Selected passage =
75 mbit up is pretty good compared to DSL (I bet it is cable), and yes 1 gbit up is nice for off-site backups. But the upsell of going above 1 gbit symmetric IMO isn't there.

Cable providers know this. Which is why they sit below 1 gbit symmetric, at a level average subscribers are comfortable with.


> Going for a cup of coffee means physical walk. Detaching from focussed mode means your mind gets in diffused mode. This is where/when creativity ensues.

Sure, but I want to choose when I do it, not have it forced upon me.

> 75 mbit up is pretty good compared to DSL (I bet it is cable)

It is FTTP not DSL or cable. BT Fibre 500 in the UK. Almost all of the deals through the legacy/monopoly provider (BT/Openreach) are asymmetric like this.

The 2500/2500 at the new property is a different provider that has their own network and so isn't tied into reselling Openreach's GPON infra.

Supplied material =
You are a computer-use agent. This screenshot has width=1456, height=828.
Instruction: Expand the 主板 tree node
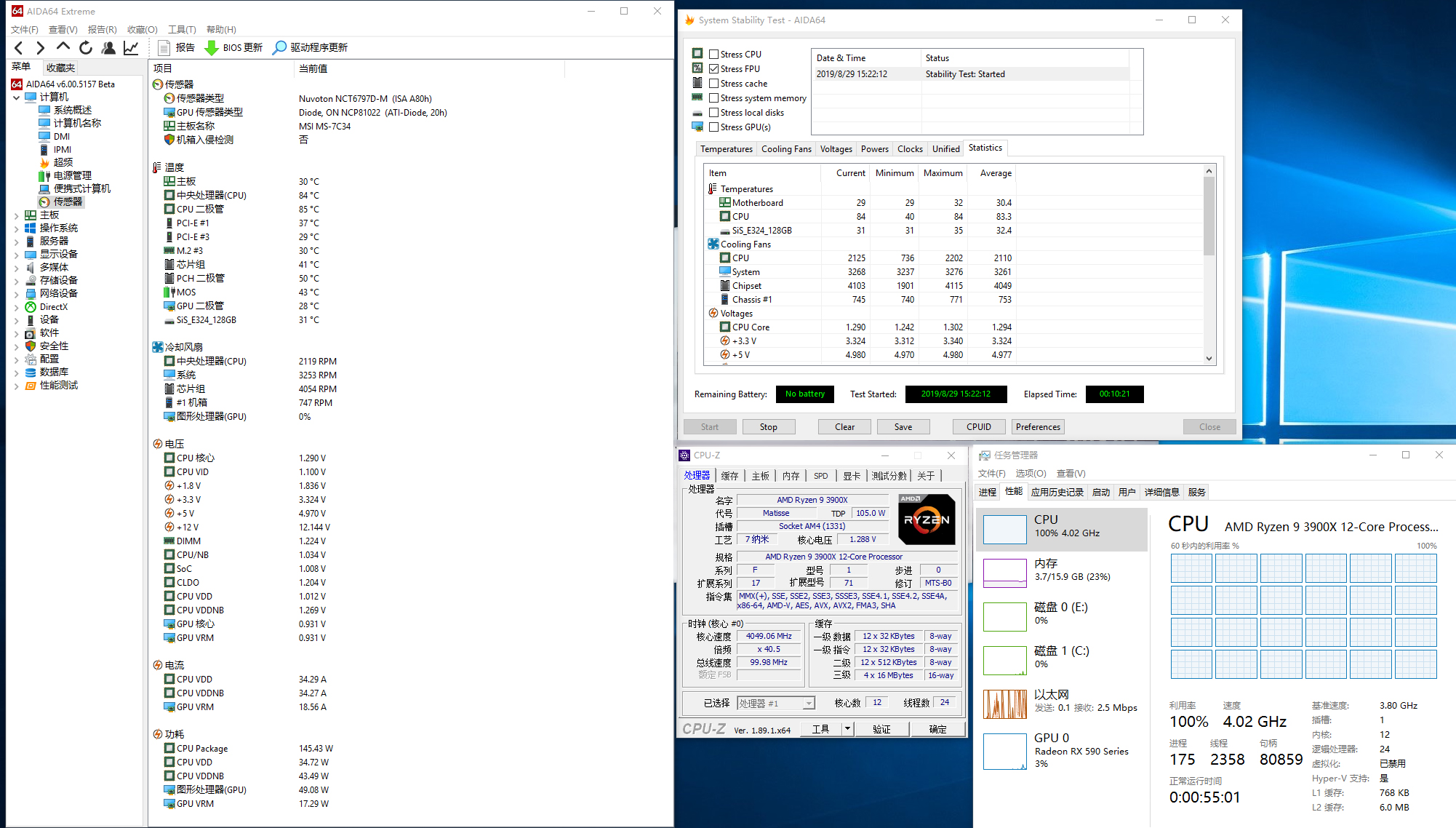coord(17,215)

What to produce = Write down the stretch of the broadband discussion from "Sure, but I" through "asymmetric like this.", word for word. The material comes from a different source than the broadband discussion.

The output =
Sure, but I want to choose when I do it, not have it forced upon me.

> 75 mbit up is pretty good compared to DSL (I bet it is cable)

It is FTTP not DSL or cable. BT Fibre 500 in the UK. Almost all of the deals through the legacy/monopoly provider (BT/Openreach) are asymmetric like this.